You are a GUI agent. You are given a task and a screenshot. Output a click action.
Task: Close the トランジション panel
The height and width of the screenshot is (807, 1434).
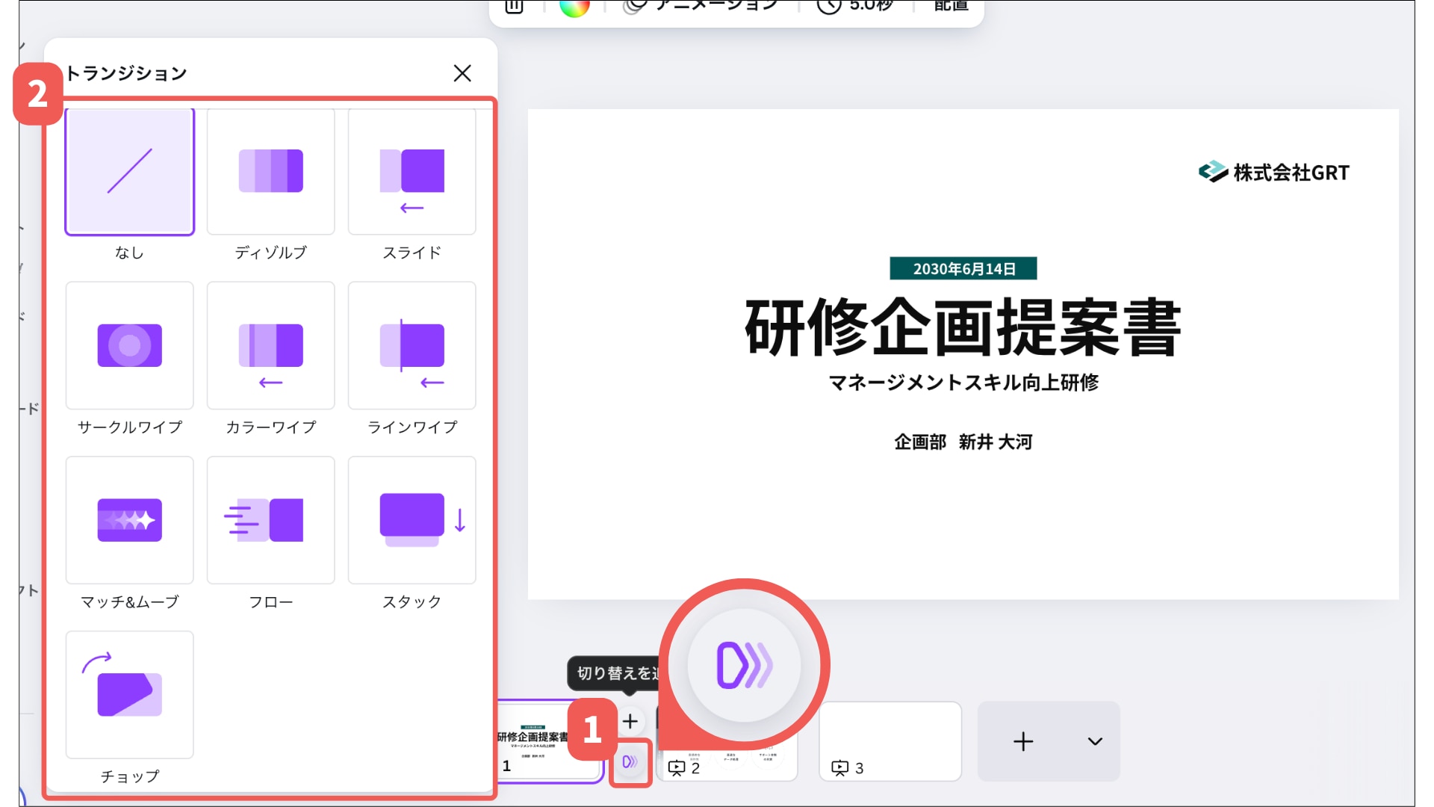tap(462, 73)
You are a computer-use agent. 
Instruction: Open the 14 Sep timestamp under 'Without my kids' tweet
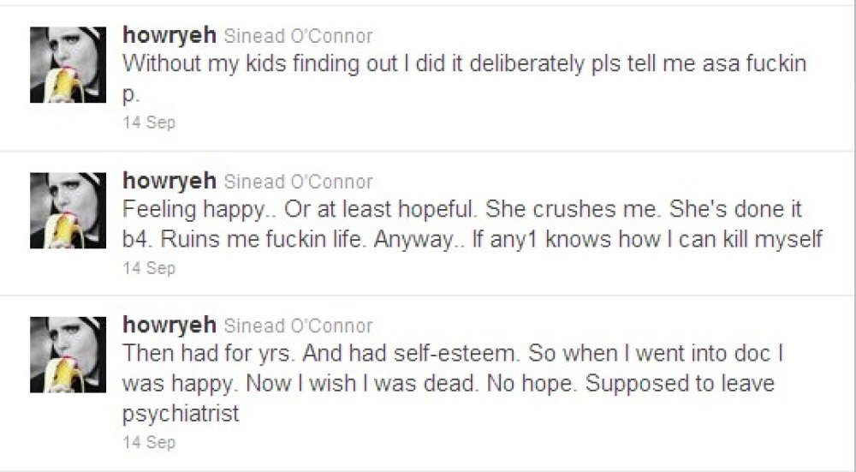149,122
────────────────────────────────────────
> _What to work on_: Write out all of the material above again, swapping each "agent" for "assistant" and changing nothing else. Leave the pictures out.

> _Solution for this exercise_:
You are a GUI assistant. You are given a task and a screenshot. Output a click action.
Task: Close the トランジション panel
The height and width of the screenshot is (807, 1434).
tap(462, 73)
You are a computer-use assistant. 
Instruction: Open the 14 Sep timestamp under 'Without my kids' tweet
149,122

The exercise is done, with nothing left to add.